Tamar Manasseh formed Mothers Against Senseless Killings (MASK) in June to patrol the neighborhood where she grew up after the murder of Lucille Barnes, 34, on the 7500 block of South Stewart. Manasseh, who now lives in Bronzeville, and other mothers hoped to stop any retaliatory violence on Stewart and other nearby streets.
During their summer-long patrol only one person was shot in the area they were overseeing.
Andrea Watson says the moms have brought the block together:
But even without their physical presence, which ended on Labor Day, Manasseh said the moms are now watching in a different way.
“This time we’re sitting in front of a computer screen,” Manasseh said. “I see this as the same thing we did by sitting on the corner.”
She said that a police source informed her of a growing Facebook feud between gang members in the area, including friends and relatives of the victims in the two shootings, and told her more officers would be patrolling the streets.
In one post, a friend of one of the victims said "N----- gonna Die on that corner." Another post references an arrest in the second killing and says "thats my friend on here."
Chicago Police officer Janel Sedevic wouldn’t comment, saying that she couldn’t “discuss deployment operations.”
“Detectives are aware of the shooting and we encourage anyone with information, to either text or call the station or call 311,” she said.
After moms saw the Facebook feud, MASK posted a statement on the social media platform offering to mediate between the rivals.
“We at MASK are completely impartial and our concern for all of you is unlimited," the statement says. "We are mindful of both sides' losses and grievances and in keeping with MASK's purpose, we hope to aid in turning losses into peaceful purposeful resolution; bringing hope to others who may experience what you now are. We are hoping to provide an opportunity to make what happened spark positive change. Therefore, we are willing to facilitate mediation between the parties in an effort to prevent any further loss of life or involvement of law enforcement.

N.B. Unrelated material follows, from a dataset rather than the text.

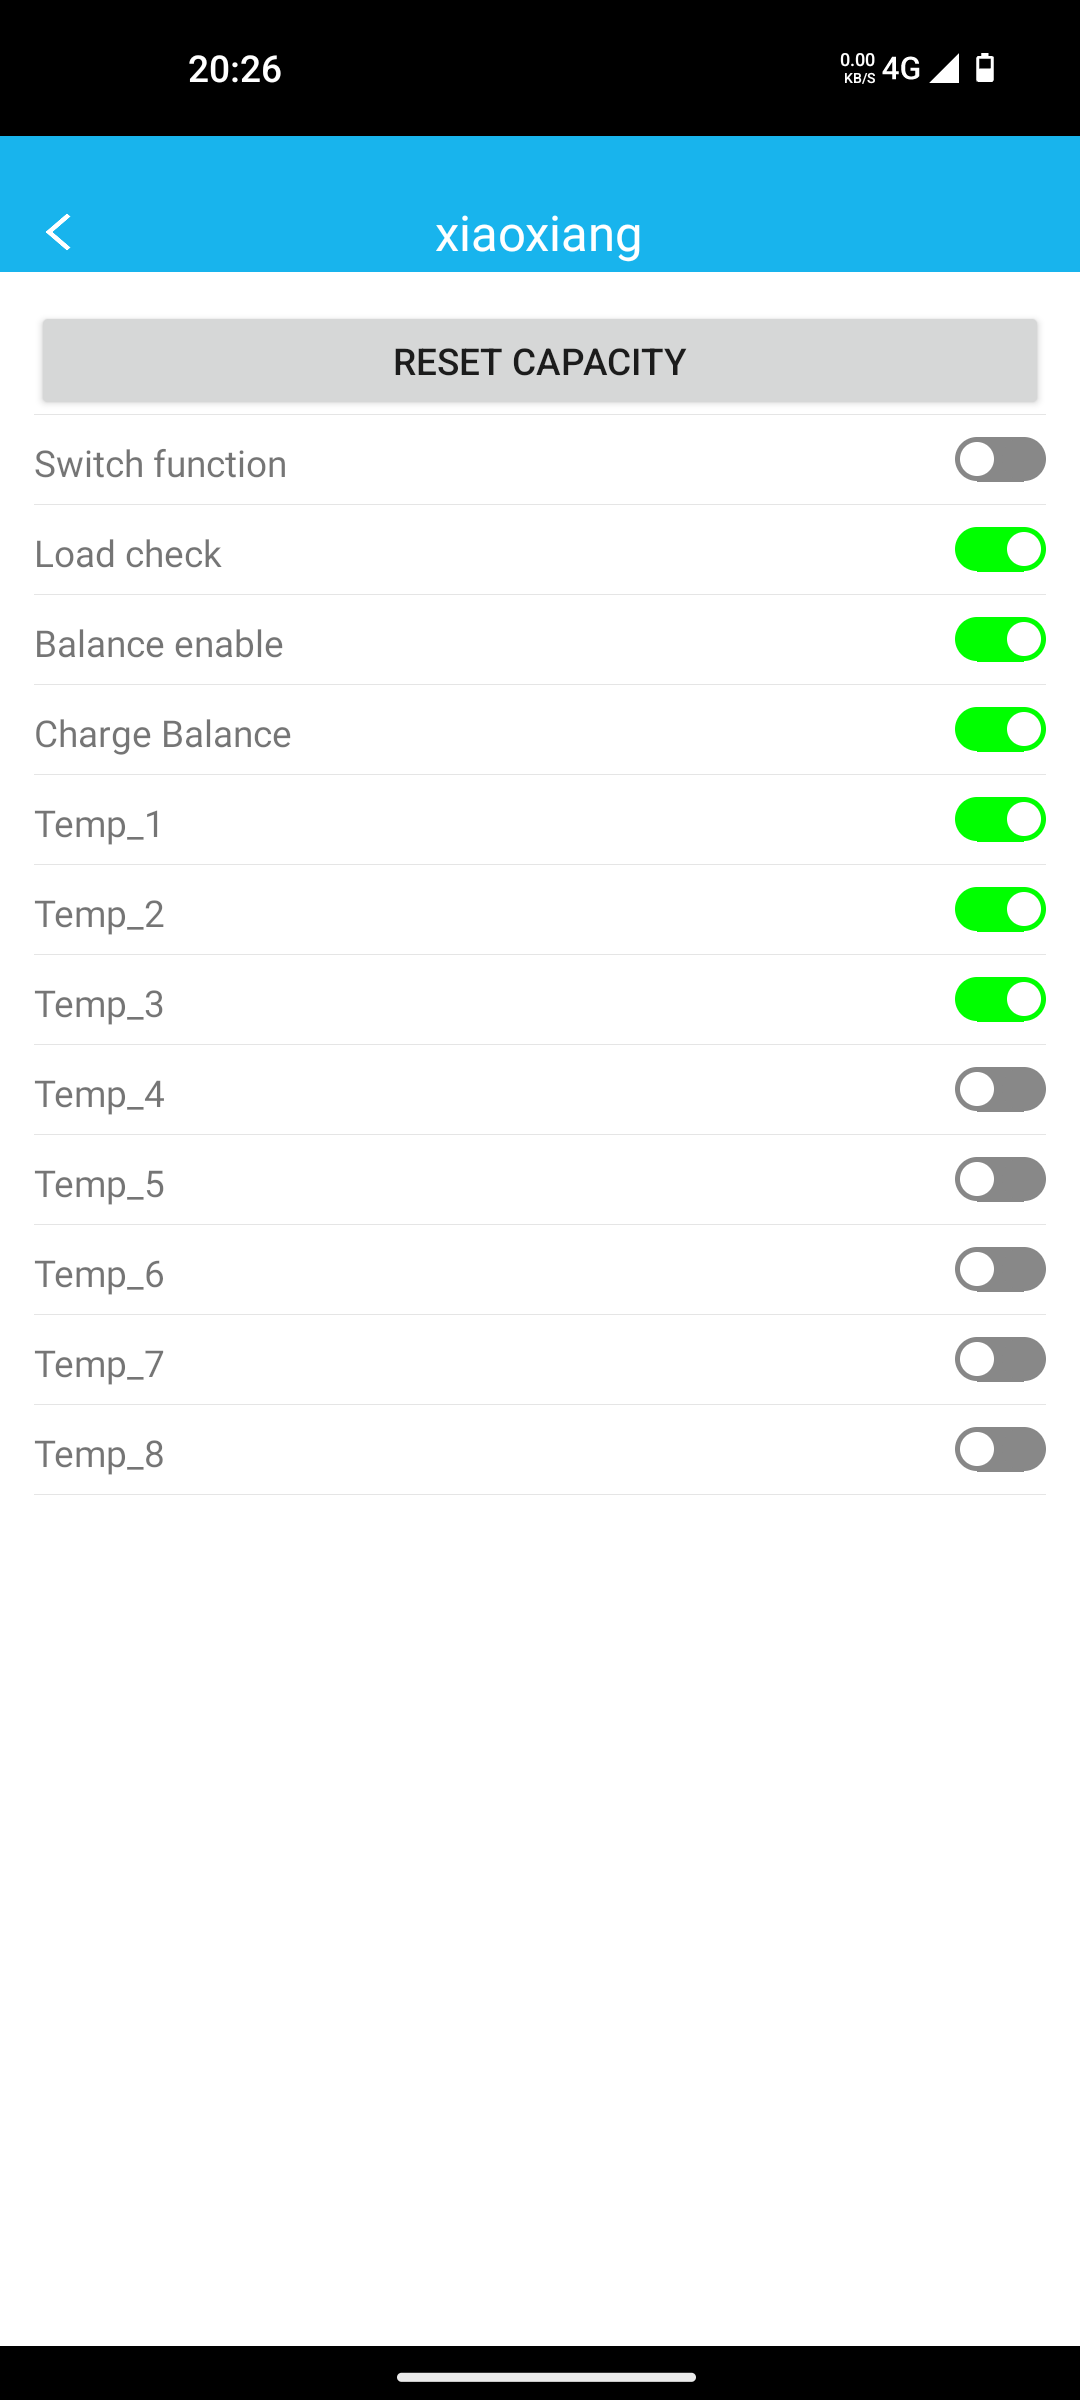Tap the network speed KB/S indicator

click(858, 68)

These are the losses for everyone.”
The post said they would patrol until the "threat has subsided."
"You are not the only ones involved in this conflict," it reads. "The ENTIRE community is, and endangering the lives of children, elders and other innocent bystanders will no longer be tolerated."

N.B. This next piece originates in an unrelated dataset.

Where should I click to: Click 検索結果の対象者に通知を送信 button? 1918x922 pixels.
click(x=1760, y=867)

The statement said that if the mediation offer is declined, MASK will deploy all of its volunteers and other community members back to the blocks where they had been monitoring, including on Eggleston, Normal and Harvard avenues between 73rd and 76th streets. So far, she hasn't gotten a response.
“We’re not going to tolerate it anymore,” Manasseh said. “No one is going to go in their house, lay on their floor and lock their doors and windows anymore. We’re not going to do that anymore. You’re just simply aren’t going to be able to do what you do, you’re not going to change the way I do things I do anymore, you’re going to have to change what you do at this point.”